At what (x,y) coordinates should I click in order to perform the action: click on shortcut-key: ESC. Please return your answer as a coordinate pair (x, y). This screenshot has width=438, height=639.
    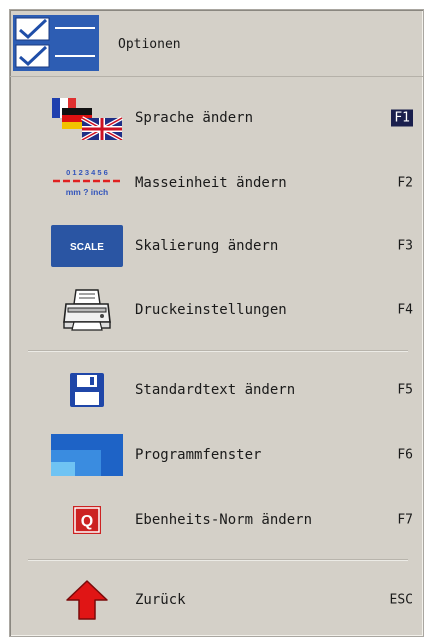
    Looking at the image, I should click on (401, 600).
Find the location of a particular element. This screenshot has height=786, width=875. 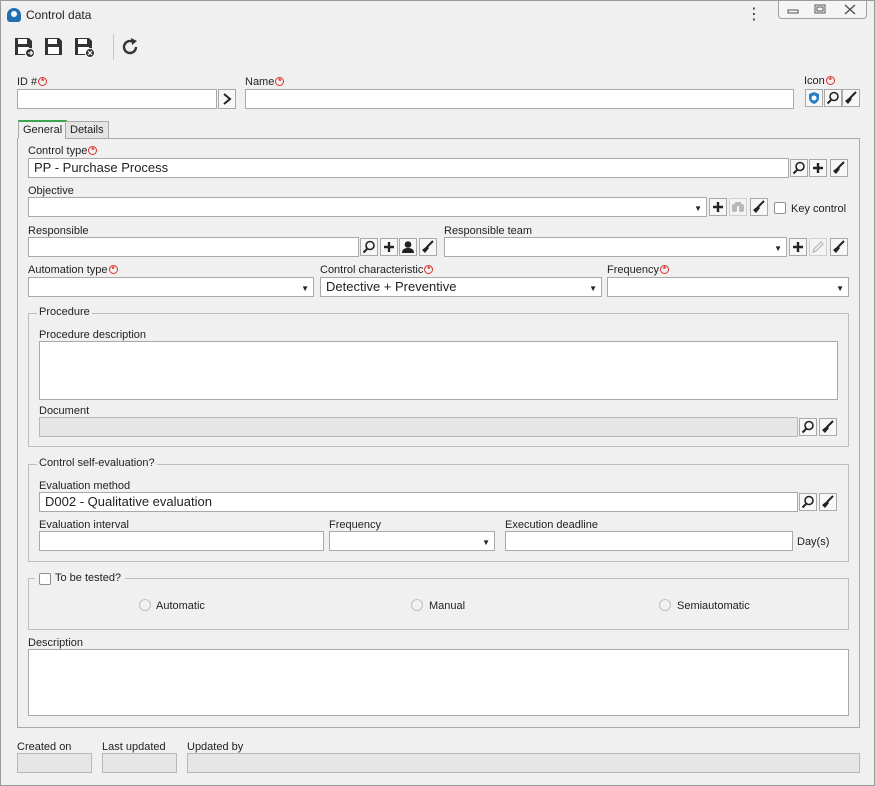

title-bar: Control data ⋮ is located at coordinates (438, 15).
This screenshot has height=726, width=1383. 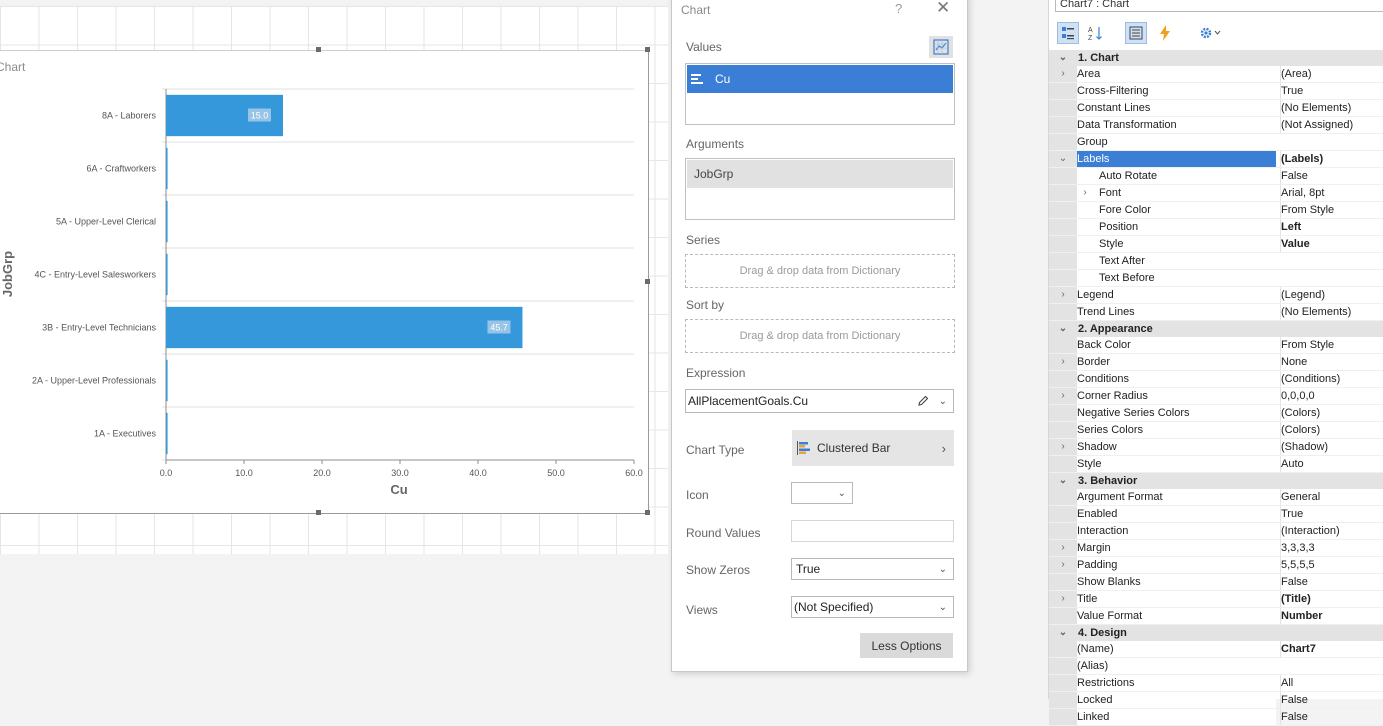 What do you see at coordinates (1216, 481) in the screenshot?
I see `property-category: ⌄ 3. Behavior` at bounding box center [1216, 481].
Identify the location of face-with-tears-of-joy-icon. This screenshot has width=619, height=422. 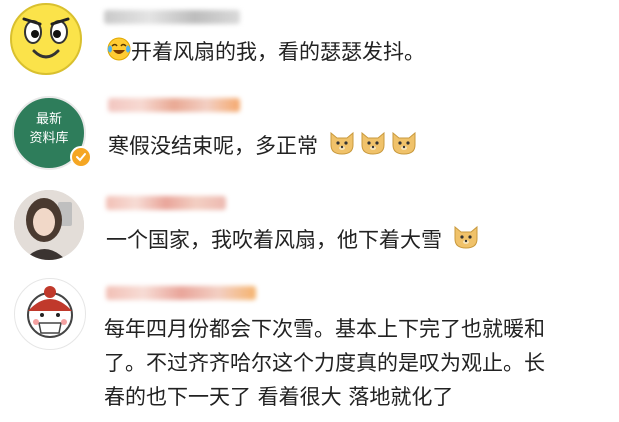
(119, 53).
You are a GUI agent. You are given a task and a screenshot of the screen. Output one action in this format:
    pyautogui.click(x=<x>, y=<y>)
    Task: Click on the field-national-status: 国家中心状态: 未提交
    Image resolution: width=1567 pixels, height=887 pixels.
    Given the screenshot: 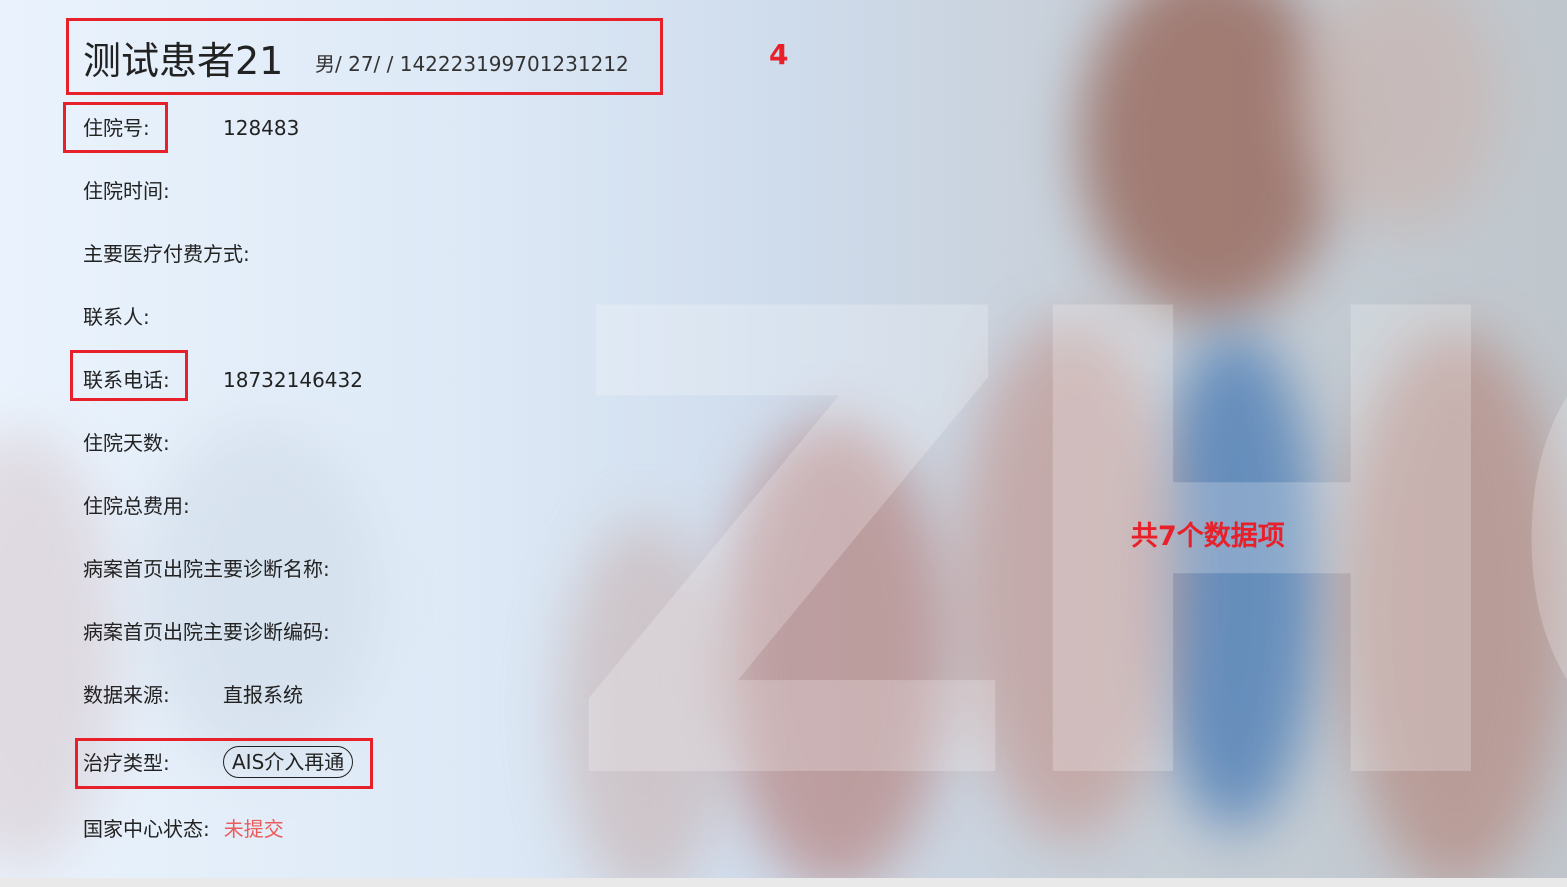 What is the action you would take?
    pyautogui.click(x=184, y=829)
    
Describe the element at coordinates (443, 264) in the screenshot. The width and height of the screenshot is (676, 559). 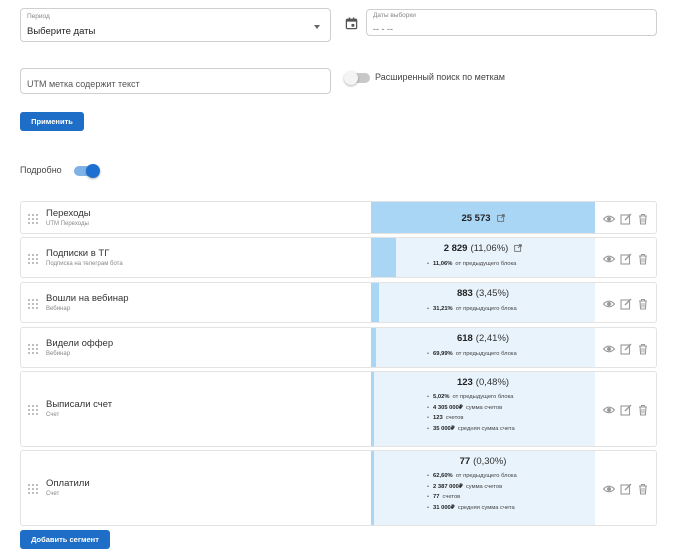
I see `metric-value: 11,06%` at that location.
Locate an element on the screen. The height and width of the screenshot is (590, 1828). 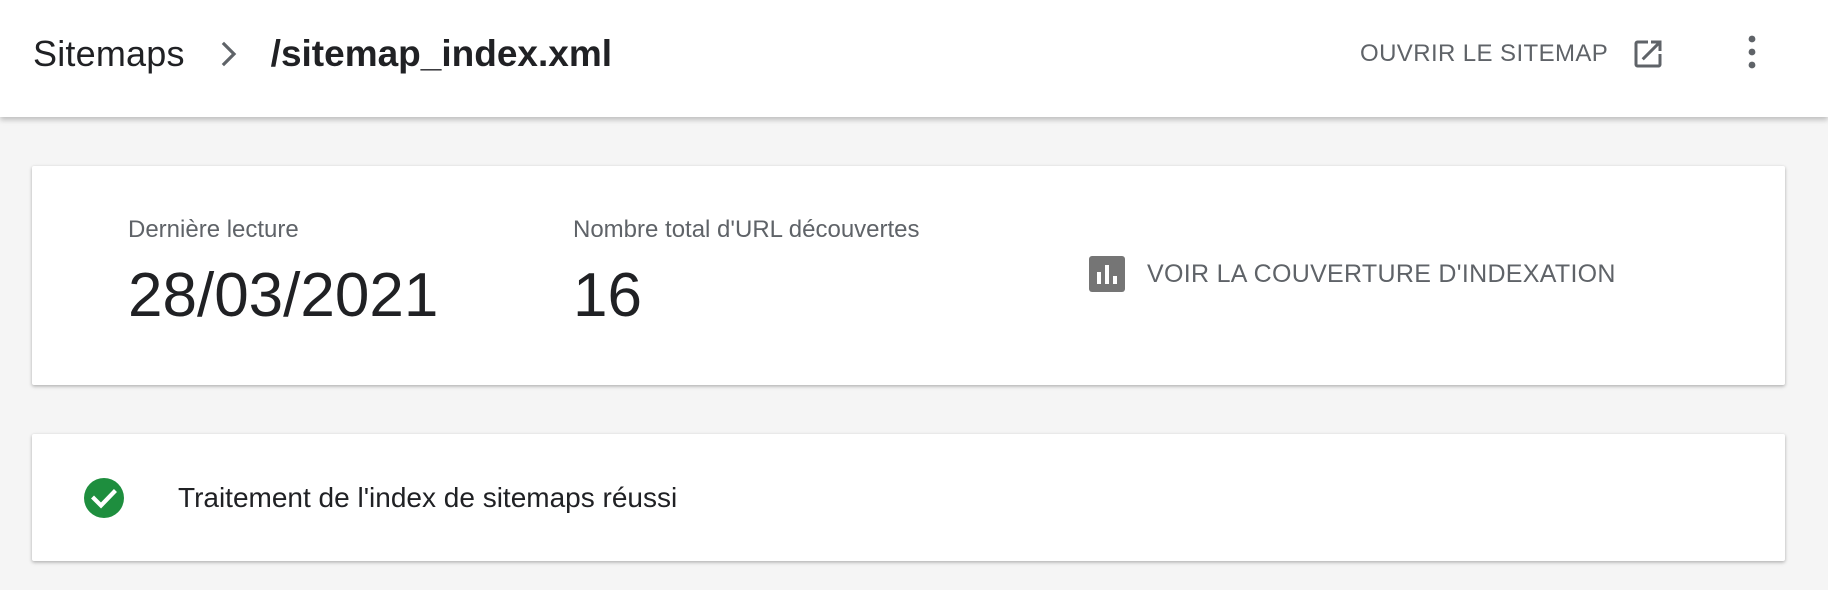
open-sitemap-button: OUVRIR LE SITEMAP is located at coordinates (1513, 54).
—————
* **Aim of the exercise**: Please replace "on the screen" with "in the window" in the items from the line containing "Locate an element" through the end, inclusive, and give those lines again with everything else unchanged and the pictures left out.

* **Exercise solution**:
Locate an element in the window. The height and width of the screenshot is (590, 1828). 
open-sitemap-button: OUVRIR LE SITEMAP is located at coordinates (1513, 54).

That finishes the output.